La risorse democratica dell’economia sociale

Una sfida che chiama in causa non solo le risorse economiche (oltre 200 miliardi sono stati previsti nell’ultimo AI summit di Parigi), ma soprattutto la biodiversità delle organizzazioni che producono valore e la loro capacità di potenziare i meccanismi di partecipazione autentica della comunità e di perseguire azioni orientate all’interesse generale.

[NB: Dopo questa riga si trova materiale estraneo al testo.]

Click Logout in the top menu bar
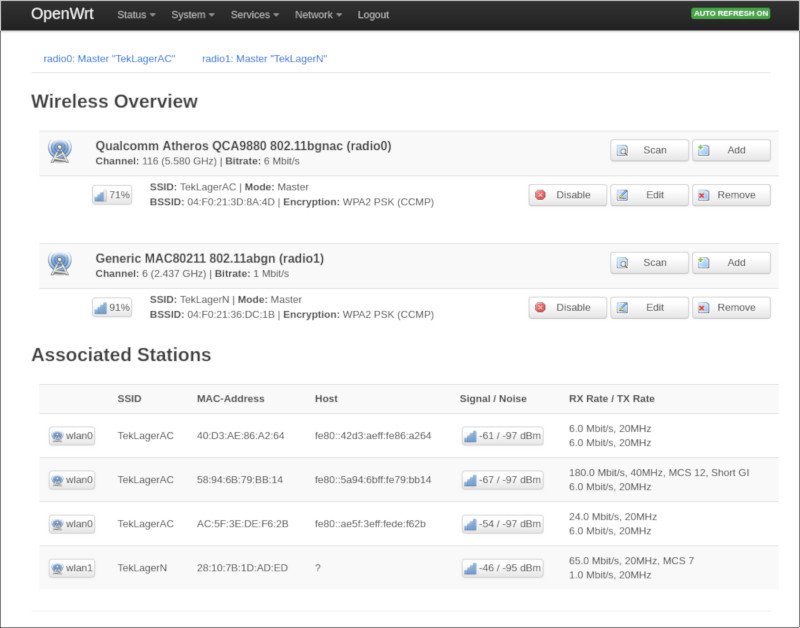 point(373,15)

In questa prospettiva la governance democratica delle imprese che compongono l’economia sociale, rappresenta uno dei pochi elementi di disturbo per quella plutocrazia che, in nome dell’efficienza, sta aumentando la concentrazione di potere e risorse. L’Italia, chiamata a redigere entro l’autunno 2025 un “Piano nazionale per l’economia sociale”, ha un’occasione unica di dotarsi di una “politica di missione”, per riallineare e legare le proprie politiche industriali e d’innovazione a nuove forme di governance più mutualistiche e inclusive. Nell’era dei dazi e del dumping, la competitività per l’Italia si gioca, infatti, sempre di più sul legame fra innovazione e democrazia, fra industria e prossimità. Non possiamo permetterci arretramenti su questo. I diritti non possono restare solo dichiarazioni astratte. Se il lungo-termismo di alcuni guarda a Marte e il corto-termismo di altri punta a sfruttare al massimo il pianeta, serve una “terza via” capace di guardare al presente come inizio di un futuro buono. Di fronte a questa sfida, chi desidera un mondo diverso è chiamato a un impegno concreto e costante. La democrazia, dunque, non è più una garanzia acquisita, ma un campo dove siamo chiamati ad agire con agonismo e speranza. La fine dell’era della responsabilità sociale è l’inizio di una nuova fase: quella dell’intenzionalità sociale. Chi vuole il cambiamento oggi non può più limitarsi a dichiararlo. Deve agire.